Show each line from the listing that includes the word "will".

-- Exercise data follows --

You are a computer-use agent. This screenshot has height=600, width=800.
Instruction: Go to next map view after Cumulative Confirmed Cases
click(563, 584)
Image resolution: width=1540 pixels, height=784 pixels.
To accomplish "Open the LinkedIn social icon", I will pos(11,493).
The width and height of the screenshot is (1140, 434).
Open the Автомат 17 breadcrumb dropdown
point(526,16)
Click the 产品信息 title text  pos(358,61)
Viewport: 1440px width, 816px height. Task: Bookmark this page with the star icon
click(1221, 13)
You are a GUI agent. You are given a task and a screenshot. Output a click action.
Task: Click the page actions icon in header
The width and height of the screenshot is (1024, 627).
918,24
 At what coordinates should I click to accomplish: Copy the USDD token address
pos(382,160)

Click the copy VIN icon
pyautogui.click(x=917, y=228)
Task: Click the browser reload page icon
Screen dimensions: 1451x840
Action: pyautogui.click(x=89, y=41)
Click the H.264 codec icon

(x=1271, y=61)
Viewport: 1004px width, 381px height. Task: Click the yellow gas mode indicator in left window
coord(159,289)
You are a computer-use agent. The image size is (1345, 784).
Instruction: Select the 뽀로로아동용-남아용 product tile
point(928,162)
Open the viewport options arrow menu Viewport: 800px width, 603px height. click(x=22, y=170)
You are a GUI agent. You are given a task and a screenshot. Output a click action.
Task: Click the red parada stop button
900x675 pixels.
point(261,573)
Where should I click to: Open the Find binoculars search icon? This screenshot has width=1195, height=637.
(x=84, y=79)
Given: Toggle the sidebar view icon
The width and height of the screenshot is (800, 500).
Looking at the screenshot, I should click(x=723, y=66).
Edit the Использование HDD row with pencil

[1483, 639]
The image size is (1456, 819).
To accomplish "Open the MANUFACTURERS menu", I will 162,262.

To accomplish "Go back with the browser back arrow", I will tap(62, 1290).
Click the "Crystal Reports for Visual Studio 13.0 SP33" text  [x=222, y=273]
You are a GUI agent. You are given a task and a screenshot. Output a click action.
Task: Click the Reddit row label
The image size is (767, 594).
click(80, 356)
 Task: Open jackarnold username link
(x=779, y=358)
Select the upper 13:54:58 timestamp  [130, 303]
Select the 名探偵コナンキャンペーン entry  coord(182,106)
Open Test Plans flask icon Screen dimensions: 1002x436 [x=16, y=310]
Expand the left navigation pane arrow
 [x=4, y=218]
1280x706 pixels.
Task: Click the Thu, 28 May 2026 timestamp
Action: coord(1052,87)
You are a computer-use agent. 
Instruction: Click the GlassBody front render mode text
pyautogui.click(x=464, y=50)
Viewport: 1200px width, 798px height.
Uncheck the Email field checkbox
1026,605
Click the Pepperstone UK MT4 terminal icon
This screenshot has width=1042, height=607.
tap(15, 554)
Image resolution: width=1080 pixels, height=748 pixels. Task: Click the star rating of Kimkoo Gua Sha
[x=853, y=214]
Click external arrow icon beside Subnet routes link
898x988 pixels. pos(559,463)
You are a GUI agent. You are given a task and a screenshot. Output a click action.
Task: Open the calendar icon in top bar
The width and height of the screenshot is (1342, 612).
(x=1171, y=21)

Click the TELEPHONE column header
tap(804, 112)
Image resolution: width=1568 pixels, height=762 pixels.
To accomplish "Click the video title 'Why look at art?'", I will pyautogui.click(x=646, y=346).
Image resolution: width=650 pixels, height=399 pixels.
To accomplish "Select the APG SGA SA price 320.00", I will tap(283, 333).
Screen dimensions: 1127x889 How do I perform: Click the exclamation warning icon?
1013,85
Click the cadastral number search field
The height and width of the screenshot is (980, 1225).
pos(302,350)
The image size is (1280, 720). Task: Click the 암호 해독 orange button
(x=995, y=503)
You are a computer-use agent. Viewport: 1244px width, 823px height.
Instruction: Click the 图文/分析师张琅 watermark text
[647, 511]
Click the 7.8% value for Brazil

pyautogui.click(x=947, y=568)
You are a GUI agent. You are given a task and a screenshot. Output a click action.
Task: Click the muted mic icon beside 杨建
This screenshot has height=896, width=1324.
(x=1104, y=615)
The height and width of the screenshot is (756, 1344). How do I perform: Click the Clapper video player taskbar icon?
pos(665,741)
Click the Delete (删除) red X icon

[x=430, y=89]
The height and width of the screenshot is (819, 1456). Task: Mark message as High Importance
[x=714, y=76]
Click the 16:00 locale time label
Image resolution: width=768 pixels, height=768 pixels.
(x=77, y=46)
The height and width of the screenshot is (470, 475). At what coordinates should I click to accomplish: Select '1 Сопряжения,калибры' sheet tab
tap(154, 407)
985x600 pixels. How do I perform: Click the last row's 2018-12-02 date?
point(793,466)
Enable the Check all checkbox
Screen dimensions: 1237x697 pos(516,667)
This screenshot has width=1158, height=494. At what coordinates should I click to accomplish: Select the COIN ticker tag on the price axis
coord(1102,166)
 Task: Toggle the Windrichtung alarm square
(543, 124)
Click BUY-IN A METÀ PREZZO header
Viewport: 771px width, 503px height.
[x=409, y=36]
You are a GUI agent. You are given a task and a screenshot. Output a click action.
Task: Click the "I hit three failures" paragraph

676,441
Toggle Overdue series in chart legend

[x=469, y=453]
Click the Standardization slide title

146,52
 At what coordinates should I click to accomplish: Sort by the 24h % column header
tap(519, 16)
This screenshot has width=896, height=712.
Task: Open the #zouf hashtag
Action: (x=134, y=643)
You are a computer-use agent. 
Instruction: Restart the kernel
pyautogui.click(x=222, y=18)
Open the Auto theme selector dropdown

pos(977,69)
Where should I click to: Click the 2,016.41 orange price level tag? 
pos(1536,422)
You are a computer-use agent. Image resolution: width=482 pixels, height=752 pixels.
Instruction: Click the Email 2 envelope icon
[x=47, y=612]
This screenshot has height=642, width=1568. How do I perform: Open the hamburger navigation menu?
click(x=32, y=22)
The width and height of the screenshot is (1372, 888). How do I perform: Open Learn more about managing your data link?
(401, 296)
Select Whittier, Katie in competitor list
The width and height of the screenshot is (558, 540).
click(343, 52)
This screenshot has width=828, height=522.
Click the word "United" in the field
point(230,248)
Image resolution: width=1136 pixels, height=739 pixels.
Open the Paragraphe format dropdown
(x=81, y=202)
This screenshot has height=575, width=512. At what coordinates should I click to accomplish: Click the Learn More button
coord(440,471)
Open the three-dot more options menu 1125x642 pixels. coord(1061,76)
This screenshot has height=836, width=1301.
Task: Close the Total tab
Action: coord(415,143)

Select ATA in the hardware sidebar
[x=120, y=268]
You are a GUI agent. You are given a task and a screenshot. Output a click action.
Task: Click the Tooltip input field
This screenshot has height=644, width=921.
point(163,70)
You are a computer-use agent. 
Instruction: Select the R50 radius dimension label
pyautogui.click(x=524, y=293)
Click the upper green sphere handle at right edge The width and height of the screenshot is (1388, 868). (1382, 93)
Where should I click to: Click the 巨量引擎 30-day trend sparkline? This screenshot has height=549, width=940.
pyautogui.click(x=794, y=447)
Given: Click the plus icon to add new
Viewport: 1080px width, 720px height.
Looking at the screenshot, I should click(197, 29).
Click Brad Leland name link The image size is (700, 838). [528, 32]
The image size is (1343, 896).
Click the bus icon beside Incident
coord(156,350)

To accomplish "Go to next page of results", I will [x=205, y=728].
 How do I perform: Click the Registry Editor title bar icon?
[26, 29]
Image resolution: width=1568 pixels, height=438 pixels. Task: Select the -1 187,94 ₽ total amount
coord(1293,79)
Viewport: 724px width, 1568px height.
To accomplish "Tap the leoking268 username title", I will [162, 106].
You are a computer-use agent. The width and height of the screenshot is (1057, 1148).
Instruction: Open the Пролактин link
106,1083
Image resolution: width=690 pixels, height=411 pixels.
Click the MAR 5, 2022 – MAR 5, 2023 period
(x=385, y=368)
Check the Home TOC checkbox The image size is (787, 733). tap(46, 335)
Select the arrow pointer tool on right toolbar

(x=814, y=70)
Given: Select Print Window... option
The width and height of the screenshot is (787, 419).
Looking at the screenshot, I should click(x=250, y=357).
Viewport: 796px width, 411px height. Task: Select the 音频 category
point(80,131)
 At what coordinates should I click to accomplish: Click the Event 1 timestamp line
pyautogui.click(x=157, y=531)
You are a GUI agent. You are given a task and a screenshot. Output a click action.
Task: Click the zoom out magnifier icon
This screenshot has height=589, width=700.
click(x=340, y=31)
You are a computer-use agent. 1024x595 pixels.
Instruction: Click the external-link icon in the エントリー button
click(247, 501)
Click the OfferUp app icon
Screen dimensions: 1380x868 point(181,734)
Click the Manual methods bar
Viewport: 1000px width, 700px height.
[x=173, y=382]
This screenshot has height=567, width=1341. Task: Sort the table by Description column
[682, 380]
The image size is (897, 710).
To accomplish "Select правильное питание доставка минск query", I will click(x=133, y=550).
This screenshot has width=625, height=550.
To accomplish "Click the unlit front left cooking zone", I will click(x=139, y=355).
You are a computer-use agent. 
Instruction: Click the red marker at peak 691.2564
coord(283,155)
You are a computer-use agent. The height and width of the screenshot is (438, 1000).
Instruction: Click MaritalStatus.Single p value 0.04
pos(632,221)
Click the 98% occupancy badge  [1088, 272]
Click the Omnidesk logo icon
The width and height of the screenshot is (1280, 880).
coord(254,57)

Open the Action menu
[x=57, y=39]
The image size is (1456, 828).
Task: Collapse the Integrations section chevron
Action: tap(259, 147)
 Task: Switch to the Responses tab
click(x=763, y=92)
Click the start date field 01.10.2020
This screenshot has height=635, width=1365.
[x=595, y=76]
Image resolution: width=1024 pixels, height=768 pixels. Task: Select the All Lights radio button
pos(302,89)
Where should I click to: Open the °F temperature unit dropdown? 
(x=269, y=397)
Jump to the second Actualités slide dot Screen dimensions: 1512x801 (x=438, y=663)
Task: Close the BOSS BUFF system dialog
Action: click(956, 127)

-- Exercise data concluded --

* [Response]:
To accomplish "Open the LinkedIn social icon", I will pos(11,493).
To accomplish "Open the MANUFACTURERS menu", I will 162,262.
To accomplish "Go back with the browser back arrow", I will tap(62, 1290).
To accomplish "Click the video title 'Why look at art?'", I will pyautogui.click(x=646, y=346).
To accomplish "Select the APG SGA SA price 320.00", I will tap(283, 333).
To accomplish "Go to next page of results", I will [x=205, y=728].
To accomplish "Tap the leoking268 username title", I will [162, 106].
To accomplish "Select правильное питание доставка минск query", I will click(x=133, y=550).
To accomplish "Click the unlit front left cooking zone", I will click(x=139, y=355).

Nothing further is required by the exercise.